Passage
Inhuman Traffic: The Business of the Slave Trade
24 May 2007 – 6 April 2008
Room 69a Coins and Medals display
Admission free
In 1778, Londoner Ignatius Sancho, who had been born almost 50
years earlier on a slave ship en route between West Africa and the
Americas but later won his freedom, wrote a letter to his friend
describing his anger at the Slave Trade:
The grand object of English navigators - indeed of all
Christian navigators - is money - money - money… In Africa, the
poor wretched natives - blessed with the most fertile and luxuriant
soil - are rendered so much the more miserable for what Providence
meant as a blessing: - the Christians' abominable traffic for
slaves - and the horrid cruelty and treachery of the petty Kings -
encouraged by their Christian customers - who carry them strong
liquors - to enflame their national madness - and powder - and bad
fire-arms - to furnish them with the hellish means of killing and
kidnapping.
The new exhibition explores this Inhuman Traffic by
looking at how the trade functioned, and at how it was ended. Gold
and ivory first brought European traders to West Africa, and
tobacco, guns, textiles, sugar and rum enabled the trade to
flourish. The small display examines these and other commodities
involved in the slave trade, and the way Africa, Europeand the
Americas became linked in a global trade network, featuring objects
from the museum’s collection of coins and medals, alongside objects
from other parts of the museum, many of which are rarely or never
seen on display.
Some objects in the display showcase new research into the
provenance of objects in the Museum’s collections. For example,
four cowrie shells which have been in the collection for almost 200
years, but which we now know were given by Mansong Diara, ruler of
the slave-trading empire of Bambara, to Scottish explorer Mungo
Park. Park’s account of his travels in West Africa, published in
1799, could not avoid discussing the slave trade, and was used by
campaigners arguing both for and against the trade. These shells
look like any other cowries, but they have a remarkable story to
tell.

Dataset extract

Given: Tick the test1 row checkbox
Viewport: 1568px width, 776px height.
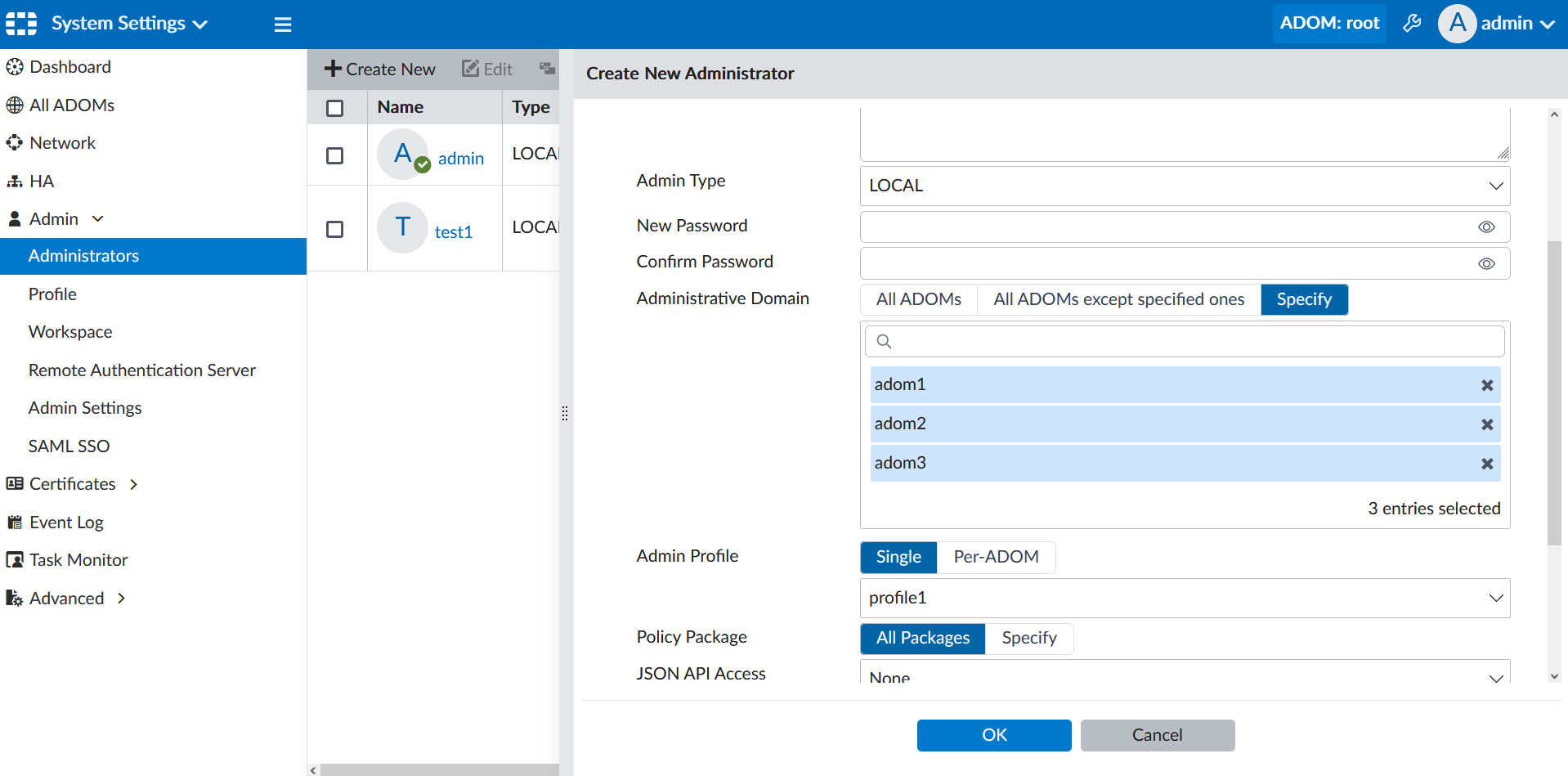Looking at the screenshot, I should point(335,229).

Tasks to perform
A - Answer these about the exhibition notice:
(i) In what year did Ignatius Sancho write the letter to his friend?
(ii) In which room is the display held?
(iii) Who gave the four cowrie shells to Mungo Park?
B - Quote the exhibition notice from "The new exhibition" to "seen on display.".

Expected results
A -
(i) 1778
(ii) Room 69a, the Coins and Medals display
(iii) Mansong Diara, ruler of the slave-trading empire of Bambara

B -
The new exhibition explores this Inhuman Traffic by
looking at how the trade functioned, and at how it was ended. Gold
and ivory first brought European traders to West Africa, and
tobacco, guns, textiles, sugar and rum enabled the trade to
flourish. The small display examines these and other commodities
involved in the slave trade, and the way Africa, Europeand the
Americas became linked in a global trade network, featuring objects
from the museum’s collection of coins and medals, alongside objects
from other parts of the museum, many of which are rarely or never
seen on display.